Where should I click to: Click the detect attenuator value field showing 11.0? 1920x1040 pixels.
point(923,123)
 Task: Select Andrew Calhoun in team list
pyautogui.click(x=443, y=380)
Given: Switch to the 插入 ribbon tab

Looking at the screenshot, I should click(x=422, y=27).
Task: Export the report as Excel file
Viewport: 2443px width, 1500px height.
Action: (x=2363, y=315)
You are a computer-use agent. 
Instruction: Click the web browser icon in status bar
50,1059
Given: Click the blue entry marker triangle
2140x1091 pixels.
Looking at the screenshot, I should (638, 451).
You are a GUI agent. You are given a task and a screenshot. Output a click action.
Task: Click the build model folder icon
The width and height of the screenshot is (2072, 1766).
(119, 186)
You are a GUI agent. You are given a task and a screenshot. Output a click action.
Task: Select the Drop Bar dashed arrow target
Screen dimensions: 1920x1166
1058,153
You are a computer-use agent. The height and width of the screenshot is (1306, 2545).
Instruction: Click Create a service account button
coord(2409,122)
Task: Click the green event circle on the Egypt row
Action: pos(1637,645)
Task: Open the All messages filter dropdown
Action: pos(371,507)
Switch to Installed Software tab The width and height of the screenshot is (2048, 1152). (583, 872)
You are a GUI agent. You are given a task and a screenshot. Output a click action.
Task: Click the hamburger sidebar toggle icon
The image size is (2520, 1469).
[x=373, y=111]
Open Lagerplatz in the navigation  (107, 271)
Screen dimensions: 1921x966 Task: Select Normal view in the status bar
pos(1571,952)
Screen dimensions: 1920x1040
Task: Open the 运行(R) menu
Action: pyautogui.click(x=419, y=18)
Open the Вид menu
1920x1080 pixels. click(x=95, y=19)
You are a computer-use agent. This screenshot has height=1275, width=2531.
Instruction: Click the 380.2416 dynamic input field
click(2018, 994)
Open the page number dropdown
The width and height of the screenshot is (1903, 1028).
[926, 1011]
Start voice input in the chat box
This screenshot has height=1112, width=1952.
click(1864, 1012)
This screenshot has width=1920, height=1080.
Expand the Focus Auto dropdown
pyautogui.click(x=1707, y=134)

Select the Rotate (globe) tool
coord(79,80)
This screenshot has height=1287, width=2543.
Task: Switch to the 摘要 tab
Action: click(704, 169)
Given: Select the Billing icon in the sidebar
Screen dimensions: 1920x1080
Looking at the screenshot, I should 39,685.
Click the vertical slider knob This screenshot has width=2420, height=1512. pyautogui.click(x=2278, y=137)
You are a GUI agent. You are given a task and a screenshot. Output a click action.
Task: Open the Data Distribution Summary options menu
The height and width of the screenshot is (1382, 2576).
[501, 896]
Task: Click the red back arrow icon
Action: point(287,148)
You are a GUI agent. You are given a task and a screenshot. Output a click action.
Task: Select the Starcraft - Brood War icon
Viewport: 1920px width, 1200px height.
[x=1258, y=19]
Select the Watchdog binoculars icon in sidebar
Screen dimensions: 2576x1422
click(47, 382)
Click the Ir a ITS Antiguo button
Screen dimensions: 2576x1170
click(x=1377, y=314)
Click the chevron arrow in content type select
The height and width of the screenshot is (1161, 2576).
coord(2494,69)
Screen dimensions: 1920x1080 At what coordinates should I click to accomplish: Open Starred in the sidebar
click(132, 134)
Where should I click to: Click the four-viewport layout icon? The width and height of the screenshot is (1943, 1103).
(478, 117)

## Exercise details
Return every line from the material that contains the word "computer".

## Solved exercise
You are a computer-use agent. 
You are a computer-use agent. The height and width of the screenshot is (1306, 2545).
You are a computer-use agent. This screenshot has height=1275, width=2531.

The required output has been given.